The copy has to match the data exactly and leave out every picture.

==*==

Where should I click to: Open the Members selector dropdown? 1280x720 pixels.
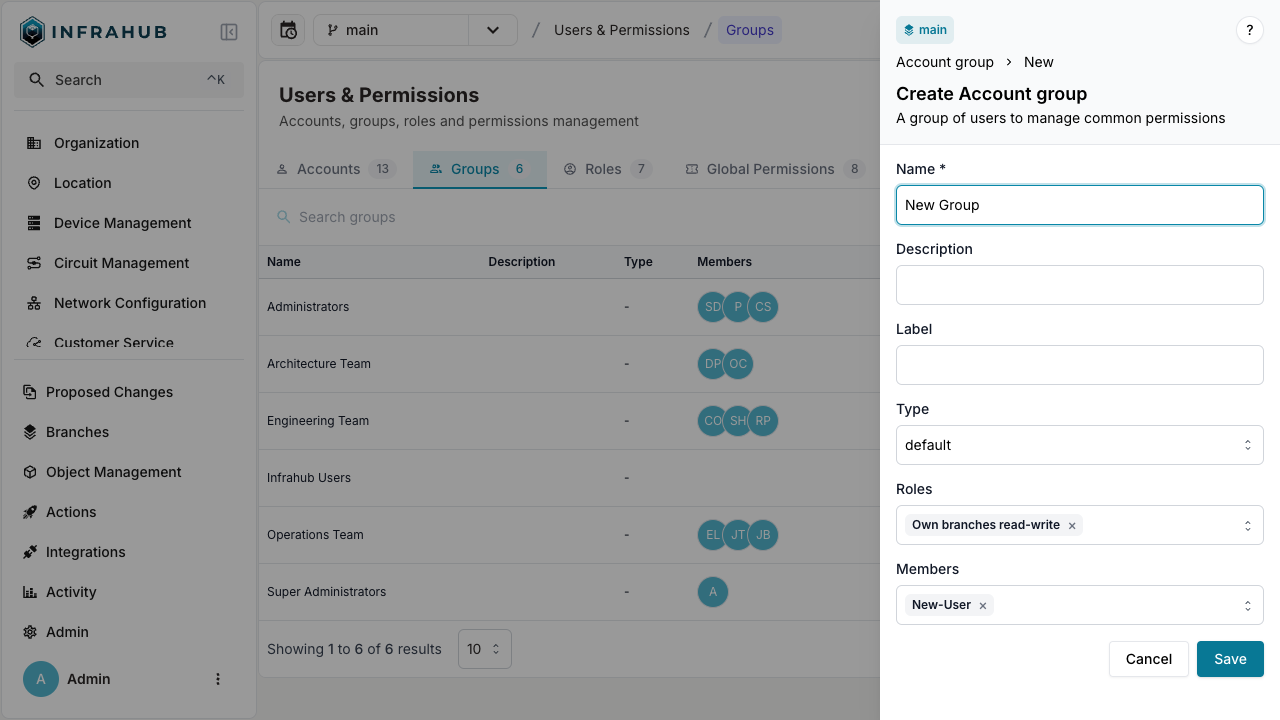pos(1247,605)
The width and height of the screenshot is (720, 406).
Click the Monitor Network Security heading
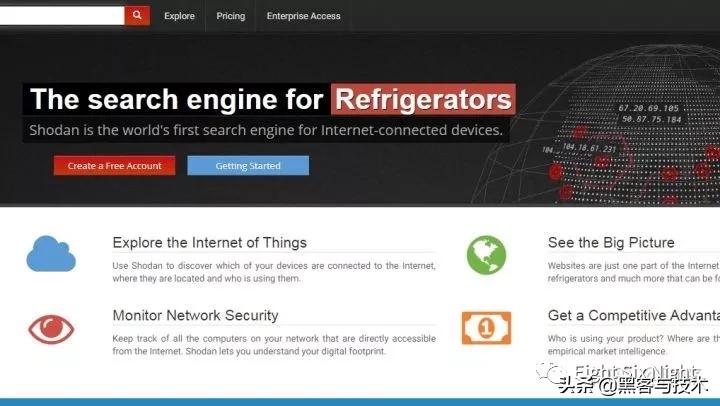(x=195, y=315)
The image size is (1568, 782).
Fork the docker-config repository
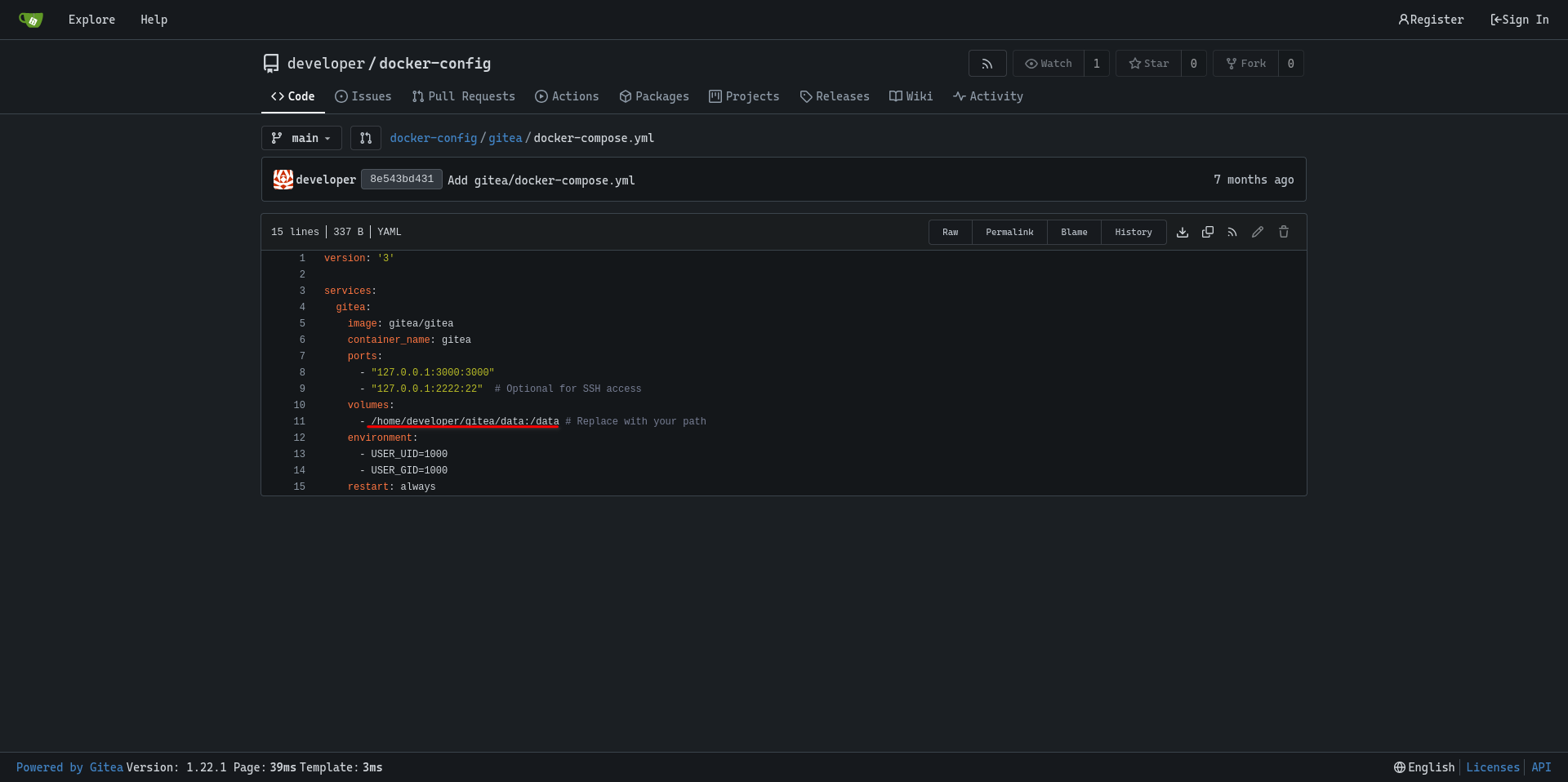point(1245,64)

==*==

_Solution to this problem_
Where should I click to: Open the Members selector dropdown? 1280x720 pixels.
pos(1247,605)
The width and height of the screenshot is (720, 406).
Click the Monitor Network Security heading
(x=195, y=315)
The image size is (1568, 782).
Fork the docker-config repository
point(1245,64)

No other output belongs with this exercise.